Two "quick" random tips before I begin:
1. If you are of the fairer sex and are looking for construction wear, try little boys clothing (they even make Carhartt clothes in "young men's" sizes). Just a little bargain hunter boasting: I found two pairs of little boy's Carhartt work pants (different colors too so know one thinks I'm repeating outfits... God forbid!) at this epic thrift shop in town that has never steered me wrong, called "Savers," for (wait for it): $3.99.... If Carhartt is unfamiliar territory for you, I encourage you to look at some of their prices online.. Egregious deal score by me!
2. I HIGHLY discourage against anyone drinking a Diet Coke (or any caffeinated beverage, for that matter) 1-2 hrs before bed... That "substance" will keep you up for hours, yo! I went to bed at 10:30 pm. (first "Nurd Alurt" offense) and did not fall asleep until 2:30 am. Four hours of my life, wasted!
And there ya go, sage advice right thar!
Now, getting back on track: This weekend I got my home decorating nerd on, if there is such a thing (doubtful) with my mamacita. We spent the day painting some cabinet samples and a chest using none other than Annie Sloan paints (remember when I wrote about that infamous paint inventor woman, here?). Unfortunately, because I was just SO IN THE ZONE, I spaced on taking "before" pictures.. Again... I really must get better at that with DIY projects... But hopefully my colorful description of the "before" will explain all you need to know. And by "colorful" I mean, colored with my bias...
The chest was this atrocious Southwestern style (might I say, "Breaking Bad-esque") , that had this pretty tragic Santa Fe style pattern on it with a blonde wood (gag) and a hammered metal heart shape thingamajig that held the latch down in order to close the chest. No apologies if you're a fan of the Southwestern thing and don't share my sentiments because I should probably just mention now this blog will probably never cover that style (although never say never) but to date that is probably my least favorite interior design influence out there.
Anyway, we managed to turn whatever you conjured up in your mind from that description, into this:
We were trying to mimic this:
Obviously there are some fundamental structural differences there but, for our first time out of the gate, I am not disappointed with the result. And while you might be, as my father was, I urge you to hold your tongues, young ladies and gentlemen.... I simply need to commandeer myself a tassel of sorts (maybe a dark gray one) or some other kind of fancy hardware, and I think that will make a big difference. Trust.
We used the Annie Sloan Old English Yellow Chalk Paint and applied her Dark Wax, using Annie's "special" wax brush after the paint had dried. We made sure to wipe the wax off immediately after "mashing" it into the wood. Why, you might ask? Because the dark wax acts a bit like a stain and if left on the wood too long, it can become tacky and hard to remove.

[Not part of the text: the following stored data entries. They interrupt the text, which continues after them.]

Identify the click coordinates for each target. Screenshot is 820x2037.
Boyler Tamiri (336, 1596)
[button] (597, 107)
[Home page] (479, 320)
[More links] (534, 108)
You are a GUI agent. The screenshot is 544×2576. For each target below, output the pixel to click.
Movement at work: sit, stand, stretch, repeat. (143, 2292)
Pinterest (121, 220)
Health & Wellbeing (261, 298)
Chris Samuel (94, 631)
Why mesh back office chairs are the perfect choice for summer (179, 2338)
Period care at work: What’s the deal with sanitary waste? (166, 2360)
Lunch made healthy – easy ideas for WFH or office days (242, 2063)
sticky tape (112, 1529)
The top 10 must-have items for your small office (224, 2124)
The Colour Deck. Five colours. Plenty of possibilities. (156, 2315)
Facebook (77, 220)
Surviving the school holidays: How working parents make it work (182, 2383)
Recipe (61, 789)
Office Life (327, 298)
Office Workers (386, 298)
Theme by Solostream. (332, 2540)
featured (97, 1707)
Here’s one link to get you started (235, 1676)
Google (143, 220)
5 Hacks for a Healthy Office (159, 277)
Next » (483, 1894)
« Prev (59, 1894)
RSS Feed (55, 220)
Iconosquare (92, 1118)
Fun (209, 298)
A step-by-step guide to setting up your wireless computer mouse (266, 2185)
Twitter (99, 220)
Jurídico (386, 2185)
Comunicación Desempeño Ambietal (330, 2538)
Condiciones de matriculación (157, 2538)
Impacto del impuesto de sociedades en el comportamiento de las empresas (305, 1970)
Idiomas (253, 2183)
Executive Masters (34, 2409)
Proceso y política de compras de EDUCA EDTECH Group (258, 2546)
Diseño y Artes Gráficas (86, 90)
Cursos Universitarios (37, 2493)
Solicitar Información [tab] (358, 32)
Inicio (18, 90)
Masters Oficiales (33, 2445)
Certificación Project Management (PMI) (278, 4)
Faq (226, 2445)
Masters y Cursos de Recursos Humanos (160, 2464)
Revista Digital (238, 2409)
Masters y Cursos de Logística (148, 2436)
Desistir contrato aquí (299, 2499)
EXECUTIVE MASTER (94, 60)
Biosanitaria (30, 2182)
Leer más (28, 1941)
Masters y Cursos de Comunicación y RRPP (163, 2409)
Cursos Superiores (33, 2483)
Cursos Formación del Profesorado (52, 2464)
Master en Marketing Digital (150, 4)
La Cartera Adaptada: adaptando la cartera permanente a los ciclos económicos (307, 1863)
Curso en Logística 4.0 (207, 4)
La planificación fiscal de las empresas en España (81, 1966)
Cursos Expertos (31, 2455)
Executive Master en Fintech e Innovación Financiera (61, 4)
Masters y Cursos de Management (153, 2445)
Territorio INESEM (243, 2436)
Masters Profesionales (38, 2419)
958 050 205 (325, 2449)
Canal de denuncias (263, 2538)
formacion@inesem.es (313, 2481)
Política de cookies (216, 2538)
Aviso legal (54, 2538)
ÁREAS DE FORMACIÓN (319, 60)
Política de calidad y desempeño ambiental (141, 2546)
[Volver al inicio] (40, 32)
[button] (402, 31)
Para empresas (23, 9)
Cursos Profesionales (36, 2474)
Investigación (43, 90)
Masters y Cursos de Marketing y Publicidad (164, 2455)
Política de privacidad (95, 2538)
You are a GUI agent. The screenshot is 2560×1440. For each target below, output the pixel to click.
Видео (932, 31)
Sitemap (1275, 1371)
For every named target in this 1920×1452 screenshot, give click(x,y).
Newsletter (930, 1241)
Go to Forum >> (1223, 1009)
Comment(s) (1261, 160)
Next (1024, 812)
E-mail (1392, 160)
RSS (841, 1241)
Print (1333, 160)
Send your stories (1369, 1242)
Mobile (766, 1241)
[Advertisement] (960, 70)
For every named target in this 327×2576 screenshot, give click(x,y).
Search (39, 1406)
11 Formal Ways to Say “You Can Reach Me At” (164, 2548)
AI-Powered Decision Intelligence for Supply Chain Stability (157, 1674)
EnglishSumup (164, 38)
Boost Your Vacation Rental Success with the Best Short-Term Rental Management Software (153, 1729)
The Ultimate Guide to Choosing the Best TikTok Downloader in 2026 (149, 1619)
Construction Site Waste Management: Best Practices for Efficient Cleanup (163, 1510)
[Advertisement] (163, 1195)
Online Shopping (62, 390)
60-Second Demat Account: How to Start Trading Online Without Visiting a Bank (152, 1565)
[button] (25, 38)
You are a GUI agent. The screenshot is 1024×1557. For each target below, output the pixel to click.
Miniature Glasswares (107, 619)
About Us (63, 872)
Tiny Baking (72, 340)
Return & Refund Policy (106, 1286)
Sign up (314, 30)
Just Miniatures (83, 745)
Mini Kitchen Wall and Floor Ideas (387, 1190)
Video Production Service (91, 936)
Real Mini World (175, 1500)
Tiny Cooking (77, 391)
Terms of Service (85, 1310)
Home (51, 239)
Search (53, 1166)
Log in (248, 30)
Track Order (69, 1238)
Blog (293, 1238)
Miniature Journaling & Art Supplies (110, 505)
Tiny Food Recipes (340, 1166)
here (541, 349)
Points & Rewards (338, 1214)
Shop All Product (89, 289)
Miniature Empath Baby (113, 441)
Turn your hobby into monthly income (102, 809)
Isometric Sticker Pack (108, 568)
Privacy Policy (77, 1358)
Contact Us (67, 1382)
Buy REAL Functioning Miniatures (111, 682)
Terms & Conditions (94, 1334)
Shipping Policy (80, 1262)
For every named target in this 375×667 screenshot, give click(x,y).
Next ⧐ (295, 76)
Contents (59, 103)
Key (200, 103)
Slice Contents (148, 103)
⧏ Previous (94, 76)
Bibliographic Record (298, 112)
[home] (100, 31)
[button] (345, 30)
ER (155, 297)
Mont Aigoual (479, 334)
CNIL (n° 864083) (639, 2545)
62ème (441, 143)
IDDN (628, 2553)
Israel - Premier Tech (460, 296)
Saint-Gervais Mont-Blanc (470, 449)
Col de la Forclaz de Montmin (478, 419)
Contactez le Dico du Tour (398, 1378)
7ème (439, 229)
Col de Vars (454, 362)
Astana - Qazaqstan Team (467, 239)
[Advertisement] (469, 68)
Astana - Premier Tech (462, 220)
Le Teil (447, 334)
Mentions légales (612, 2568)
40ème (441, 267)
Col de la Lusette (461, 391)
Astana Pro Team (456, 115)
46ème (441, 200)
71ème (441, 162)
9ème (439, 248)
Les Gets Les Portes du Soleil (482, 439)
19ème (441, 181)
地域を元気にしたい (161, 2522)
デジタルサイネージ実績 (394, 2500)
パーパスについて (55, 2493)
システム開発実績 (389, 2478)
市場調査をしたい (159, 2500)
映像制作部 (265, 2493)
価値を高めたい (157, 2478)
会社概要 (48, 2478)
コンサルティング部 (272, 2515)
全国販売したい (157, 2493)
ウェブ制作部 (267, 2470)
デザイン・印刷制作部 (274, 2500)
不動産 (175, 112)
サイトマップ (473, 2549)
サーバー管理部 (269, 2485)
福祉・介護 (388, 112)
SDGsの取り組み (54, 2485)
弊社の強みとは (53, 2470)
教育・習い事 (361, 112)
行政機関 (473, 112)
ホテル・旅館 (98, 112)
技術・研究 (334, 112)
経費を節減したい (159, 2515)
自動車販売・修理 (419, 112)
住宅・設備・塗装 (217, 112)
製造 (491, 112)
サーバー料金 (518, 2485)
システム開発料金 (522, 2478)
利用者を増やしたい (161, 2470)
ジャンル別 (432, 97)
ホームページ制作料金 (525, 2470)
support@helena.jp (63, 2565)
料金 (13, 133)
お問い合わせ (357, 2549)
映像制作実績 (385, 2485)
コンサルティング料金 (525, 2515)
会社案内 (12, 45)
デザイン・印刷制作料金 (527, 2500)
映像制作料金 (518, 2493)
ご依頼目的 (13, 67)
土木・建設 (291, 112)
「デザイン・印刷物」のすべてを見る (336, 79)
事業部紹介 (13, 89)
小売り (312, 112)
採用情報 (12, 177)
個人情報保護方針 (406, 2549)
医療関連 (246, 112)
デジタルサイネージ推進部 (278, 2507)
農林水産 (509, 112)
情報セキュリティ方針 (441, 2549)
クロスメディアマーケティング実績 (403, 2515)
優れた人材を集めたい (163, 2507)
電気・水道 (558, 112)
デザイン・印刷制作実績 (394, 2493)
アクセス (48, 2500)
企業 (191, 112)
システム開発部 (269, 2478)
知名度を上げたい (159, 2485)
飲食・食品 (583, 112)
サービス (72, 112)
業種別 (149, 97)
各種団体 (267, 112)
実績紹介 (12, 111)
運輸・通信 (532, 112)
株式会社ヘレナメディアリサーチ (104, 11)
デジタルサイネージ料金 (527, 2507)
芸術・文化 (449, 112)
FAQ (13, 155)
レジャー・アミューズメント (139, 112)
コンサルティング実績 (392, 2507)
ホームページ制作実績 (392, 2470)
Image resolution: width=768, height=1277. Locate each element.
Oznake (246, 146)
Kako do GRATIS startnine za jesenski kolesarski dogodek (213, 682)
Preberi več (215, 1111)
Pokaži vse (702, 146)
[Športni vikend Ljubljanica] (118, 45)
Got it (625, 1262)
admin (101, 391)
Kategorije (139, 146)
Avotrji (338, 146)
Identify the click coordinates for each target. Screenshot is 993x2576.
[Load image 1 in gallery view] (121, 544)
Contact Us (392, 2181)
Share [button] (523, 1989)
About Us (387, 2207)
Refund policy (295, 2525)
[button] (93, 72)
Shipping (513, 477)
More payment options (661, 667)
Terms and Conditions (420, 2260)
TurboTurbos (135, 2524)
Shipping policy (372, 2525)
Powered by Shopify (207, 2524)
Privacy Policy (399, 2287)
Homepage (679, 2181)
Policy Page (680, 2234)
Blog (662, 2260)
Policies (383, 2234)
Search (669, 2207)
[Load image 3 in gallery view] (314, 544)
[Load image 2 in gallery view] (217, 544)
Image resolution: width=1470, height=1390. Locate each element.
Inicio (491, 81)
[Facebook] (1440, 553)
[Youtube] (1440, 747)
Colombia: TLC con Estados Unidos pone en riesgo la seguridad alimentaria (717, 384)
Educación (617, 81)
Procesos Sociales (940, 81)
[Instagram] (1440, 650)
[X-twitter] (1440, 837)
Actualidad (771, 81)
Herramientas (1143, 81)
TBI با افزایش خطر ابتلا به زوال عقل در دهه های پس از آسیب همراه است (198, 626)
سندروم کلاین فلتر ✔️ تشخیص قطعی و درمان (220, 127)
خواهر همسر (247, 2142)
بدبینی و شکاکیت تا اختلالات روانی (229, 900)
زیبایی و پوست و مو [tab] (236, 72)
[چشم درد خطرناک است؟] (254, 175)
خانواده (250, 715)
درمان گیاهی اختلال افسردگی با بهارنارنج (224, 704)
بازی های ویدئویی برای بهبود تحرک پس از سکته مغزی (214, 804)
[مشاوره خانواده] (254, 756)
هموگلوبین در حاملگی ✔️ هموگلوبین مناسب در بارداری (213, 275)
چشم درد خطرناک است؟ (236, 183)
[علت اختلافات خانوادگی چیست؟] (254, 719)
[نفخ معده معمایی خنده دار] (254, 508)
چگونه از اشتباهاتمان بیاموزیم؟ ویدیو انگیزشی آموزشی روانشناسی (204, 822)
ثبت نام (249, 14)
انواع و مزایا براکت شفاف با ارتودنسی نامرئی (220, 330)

Now the kitchen cabinets. I'm not quite sure how this is going to translate from actuality to online editorial content but by god, I'm gonna try! These were the cabinets pre-paint (they have been in my parent's house for so long that I come to regard them with a serious disdain).
Question to my readers, if you're listening: "Do you think the rounded top cabinet panel design is outdated or does it just feel that way to me (and my mom) since we've lived with it for so long?"
But on a more positive note, we arrived at a color/stain combination that we are over-the-moon about (because us go-getters going to be painting them ourselves)! Annie S. mentions in her "color recipes" book, that you can mix Annie Sloan paint products with other paints (phew), so we experimented with a little of that action and were very pleased. Here is the final verdict on our ideal cabinet finish:
It will go with these countertops:
This wall color:
And these floors:
GET THE LOOK: We painted directly onto the finished wood, which the finish acted as a primer more or less, so we didn't prime first. We started by painting Benjamin Moore Color #2108-40 onto the wood. After the paint had dried, we then used Annie Sloan's Dark Wax, applied using her wax brush, and wiped it off immediately following the application. About 30 min after we put the wax on and there was no longer any tackiness, we diluted a small amount of Annie Sloan's Graphite Chalk Paint with water (about 50/50 paint to water) and lightly washed it over the two other coats and then wiped the excess off after painting it. Due to the water and the mixture being on top of the wax surface, parts of the paint did not absorb, which is what we wiped off.
So, what do you guys think? Did we do alright by you? How much of an upgrade is that cabinet wash going to be?